▸ **Available data**
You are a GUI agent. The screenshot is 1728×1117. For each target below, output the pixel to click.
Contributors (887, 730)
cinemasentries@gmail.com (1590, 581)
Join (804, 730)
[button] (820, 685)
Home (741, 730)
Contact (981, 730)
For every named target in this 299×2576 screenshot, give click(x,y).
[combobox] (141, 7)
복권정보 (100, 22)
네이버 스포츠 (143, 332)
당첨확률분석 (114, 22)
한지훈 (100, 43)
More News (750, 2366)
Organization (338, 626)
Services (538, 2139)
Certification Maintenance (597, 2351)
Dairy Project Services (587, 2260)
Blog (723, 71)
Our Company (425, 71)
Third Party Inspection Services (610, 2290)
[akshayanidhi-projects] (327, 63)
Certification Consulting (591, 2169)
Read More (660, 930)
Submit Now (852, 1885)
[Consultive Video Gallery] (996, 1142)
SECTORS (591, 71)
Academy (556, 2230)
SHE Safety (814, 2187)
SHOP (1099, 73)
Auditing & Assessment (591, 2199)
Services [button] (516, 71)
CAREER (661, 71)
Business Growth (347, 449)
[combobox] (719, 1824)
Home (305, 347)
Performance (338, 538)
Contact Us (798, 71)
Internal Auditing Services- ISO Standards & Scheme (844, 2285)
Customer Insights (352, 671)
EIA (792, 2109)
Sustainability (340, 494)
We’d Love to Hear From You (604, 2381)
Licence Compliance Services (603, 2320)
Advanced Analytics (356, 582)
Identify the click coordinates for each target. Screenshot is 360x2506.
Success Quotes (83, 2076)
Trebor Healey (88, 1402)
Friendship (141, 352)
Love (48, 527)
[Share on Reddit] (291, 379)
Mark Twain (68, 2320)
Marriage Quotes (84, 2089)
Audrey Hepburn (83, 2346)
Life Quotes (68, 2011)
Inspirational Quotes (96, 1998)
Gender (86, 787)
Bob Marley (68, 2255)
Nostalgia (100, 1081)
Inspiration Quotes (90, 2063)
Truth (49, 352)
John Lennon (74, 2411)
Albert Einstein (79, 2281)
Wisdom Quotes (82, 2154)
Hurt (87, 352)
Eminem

▸ **Requirement**
Using the data above, extract exactly the lines from the one that holds "Submit Now (852, 1885)" to the one that holds "Life Quotes (68, 2011)", both ends included, and no others.

▸ **Result**
Submit Now (852, 1885)
[Consultive Video Gallery] (996, 1142)
SECTORS (591, 71)
Academy (556, 2230)
SHE Safety (814, 2187)
SHOP (1099, 73)
Auditing & Assessment (591, 2199)
Services [button] (516, 71)
CAREER (661, 71)
Business Growth (347, 449)
[combobox] (719, 1824)
Home (305, 347)
Performance (338, 538)
Contact Us (798, 71)
Internal Auditing Services- ISO Standards & Scheme (844, 2285)
Customer Insights (352, 671)
EIA (792, 2109)
Sustainability (340, 494)
We’d Love to Hear From You (604, 2381)
Licence Compliance Services (603, 2320)
Advanced Analytics (356, 582)
Identify the click coordinates for each target. Screenshot is 360x2506.
Success Quotes (83, 2076)
Trebor Healey (88, 1402)
Friendship (141, 352)
Love (48, 527)
[Share on Reddit] (291, 379)
Mark Twain (68, 2320)
Marriage Quotes (84, 2089)
Audrey Hepburn (83, 2346)
Life Quotes (68, 2011)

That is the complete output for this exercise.